Straight From China's Web

  • Chinese chip companies are raising major funding rounds. Tech outlet 36Kr reports that Silicon Integrated (聚芯微电子), a Wuhan-based semiconductor chip design company with OPPO, Xiaomi and Samsung as customers, recently raised several hundred million RMB in a series C funding round. The funds are primarily meant to support the launch and mass production of Silicon Integrated's products, which currently include smart audio semiconductor chips and 3D vision sensors.
  • Bilibili is making its own games now. The anime streaming platform released its first batch of self-developed games at its summer launch event, SCMP's Josh Ye reported Monday. Gaming revenues have always been central to Bilibili, but before last week the company had only distributed games developed by other studios. This step forward will help Bilibili compete with the video game giants Tencent and NetEase.
  • Ctrip is testing the waters with hybrid working. Even though China quickly contained the spread of COVID-19 last year and most workers have been back in the office, Trip.com Group, a Nasdaq-listed online travel company based in Shanghai, launched a hybrid office trial on Monday, according to 36Kr. Trip.com will explore whether this hybrid working model can be incorporated into a long-term corporate schedule. Hundreds of employees are participating in the pilot program, which will last for six months.

Big Brother Beijing

  • Massive ed tech crackdown → massive layoffs. The sudden overhaul of China's ed tech and private tutoring industry in late July has resulted in tens of thousands workers losing their jobs. The 21st Century Business Herald reported last week that Gaotu Techedu will eliminate positions for nearly 10,000 employees, or one-third of its staff. TikTok owner ByteDance has laid off hundreds of employees after it downsized its new online education businesses to comply with new after-school tutoring rules, according to Bloomberg. And those outside China who'd been teaching Chinese children English via VIPKID will lose their teaching gigs too, since Beijing's new rules ban tutoring companies from hiring foreigners outside of China to teach lessons to Chinese students.
  • Big Tech has a stolen surveillance video problem. On Monday, China's Cyberspace Administration said it had made progress in regulating the surveillance camera industry. Since May, regulators have been cracking down on a black market through which hacked surveillance videos are sold and posted online for profit. Most Chinese Big Tech companies are involved, either through selling illegal surveillance cameras (Taobao, JD), facilitating stolen video transactions (Baidu, Tencent), or hosting such video footage (QQ, Weibo, Kuaishou), so they all got a warning. So far, 22,000 relevant social media posts have been taken down, 4,000 accounts have been deactivated and 1,600 camera products have been taken off ecommerce platforms, CAC said.

One More Thing

You can now get your coffee fix from…Zhihu?!

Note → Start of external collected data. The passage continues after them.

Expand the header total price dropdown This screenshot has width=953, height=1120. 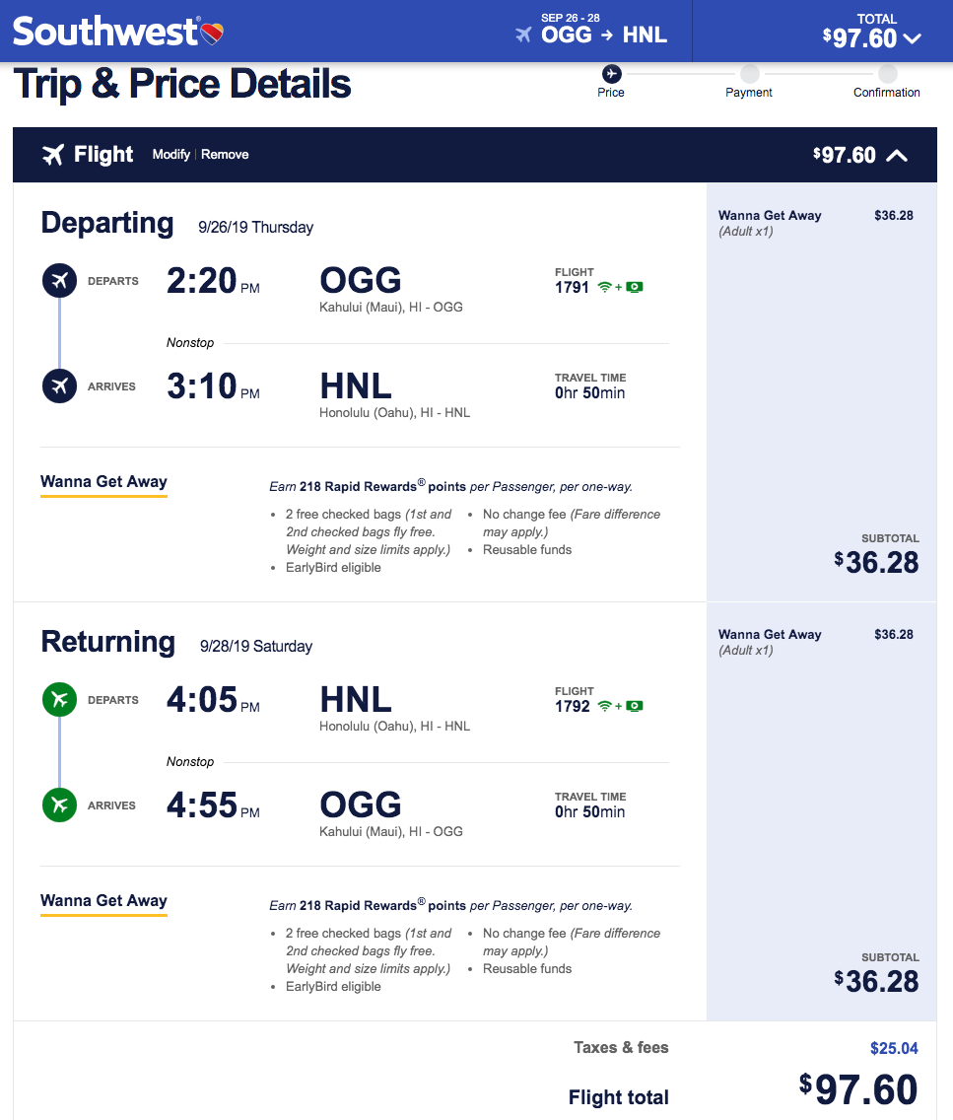(x=912, y=38)
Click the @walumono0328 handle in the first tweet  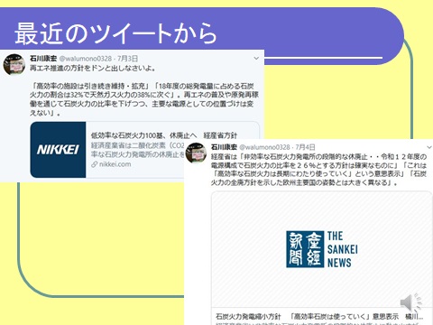(x=86, y=59)
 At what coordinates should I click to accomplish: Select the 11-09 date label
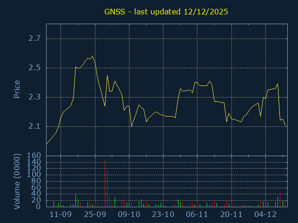coord(61,215)
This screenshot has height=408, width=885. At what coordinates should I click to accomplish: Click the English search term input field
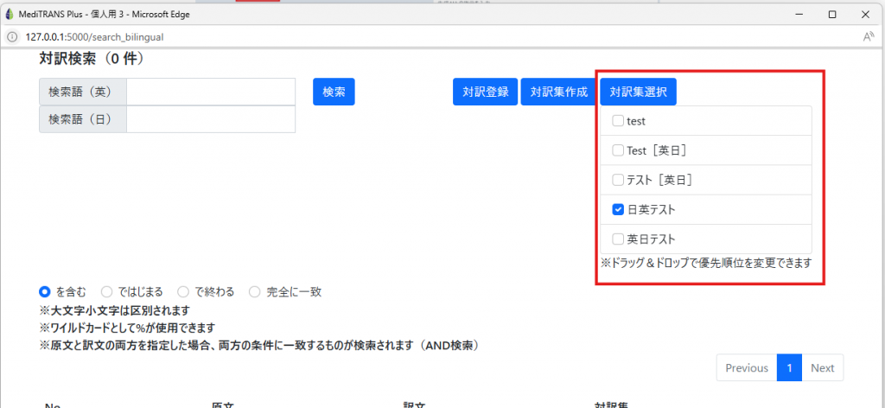(x=211, y=92)
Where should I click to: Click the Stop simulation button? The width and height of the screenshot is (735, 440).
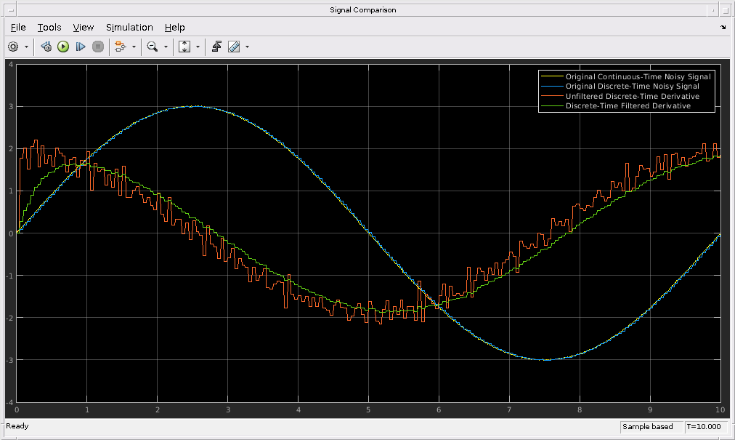coord(97,47)
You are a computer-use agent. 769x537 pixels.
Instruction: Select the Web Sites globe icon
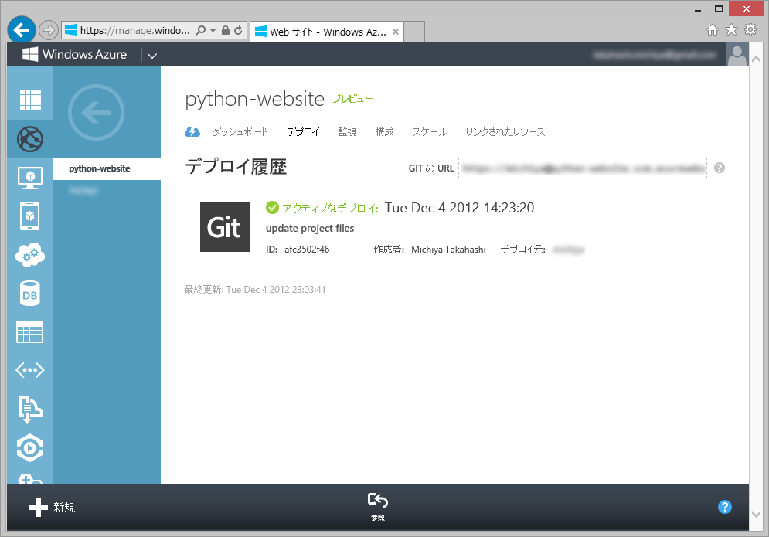(x=30, y=139)
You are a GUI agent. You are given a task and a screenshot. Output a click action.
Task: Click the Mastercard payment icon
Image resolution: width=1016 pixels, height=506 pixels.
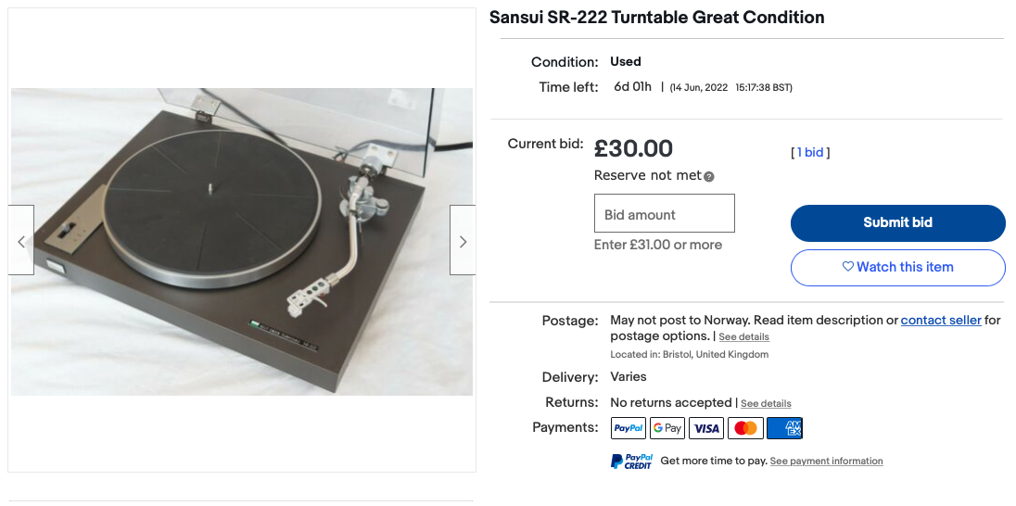(745, 428)
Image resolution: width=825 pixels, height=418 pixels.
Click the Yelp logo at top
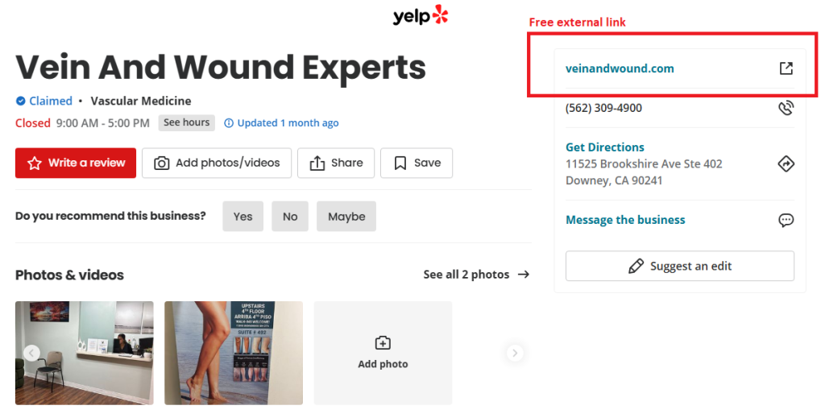[x=420, y=15]

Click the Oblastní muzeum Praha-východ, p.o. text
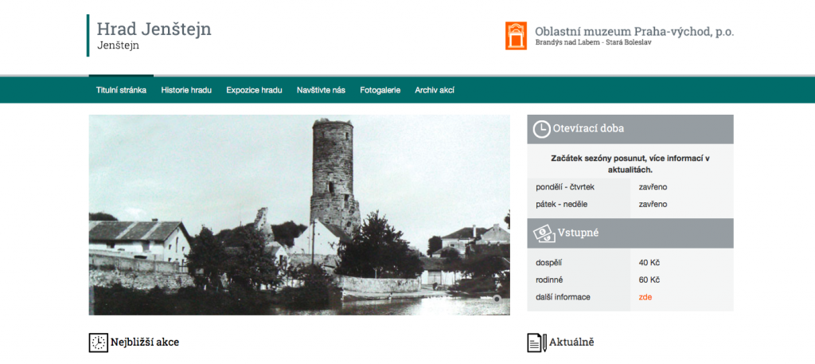(634, 31)
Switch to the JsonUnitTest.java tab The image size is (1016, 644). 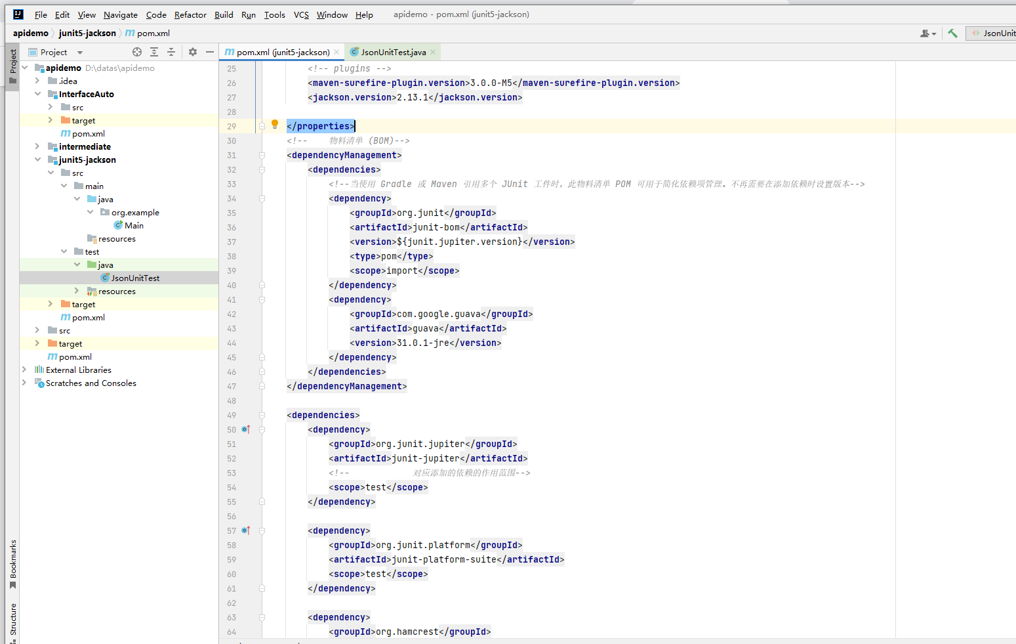(393, 52)
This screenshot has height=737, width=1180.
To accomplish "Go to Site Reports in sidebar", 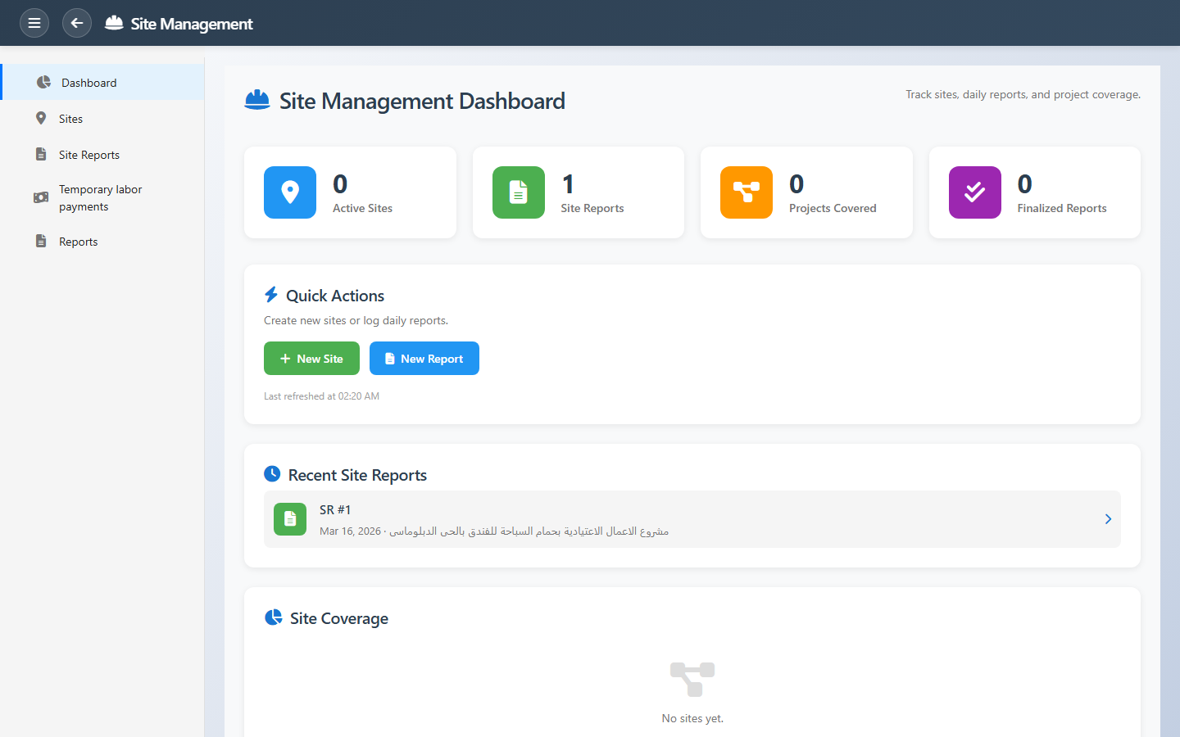I will [89, 155].
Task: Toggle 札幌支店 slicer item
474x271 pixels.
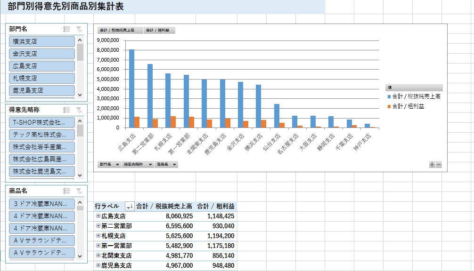Action: [x=42, y=78]
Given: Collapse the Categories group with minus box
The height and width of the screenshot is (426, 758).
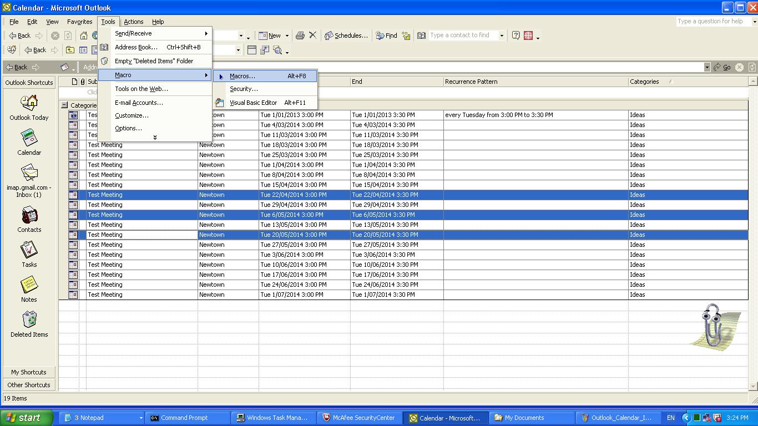Looking at the screenshot, I should 64,105.
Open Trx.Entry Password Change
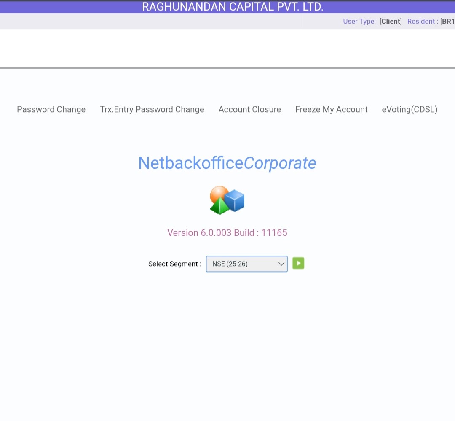 152,110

Zhihu, the Chinese Q&A platform that went public on NYSE this March amid concerns about its monetization strategy, has been searching for ways to turn its popularity into more revenue. Its latest effort: launching its own brand of drip coffee. It's because a boutique coffee product matches well with the urban white-collar workers who make up the majority of Zhihu's user base, reported Lieyunwang, a Chinese publication. The first 50,000 orders were gone within just 48 hours, and the market response may encourage Zhihu to lean further into ecommerce.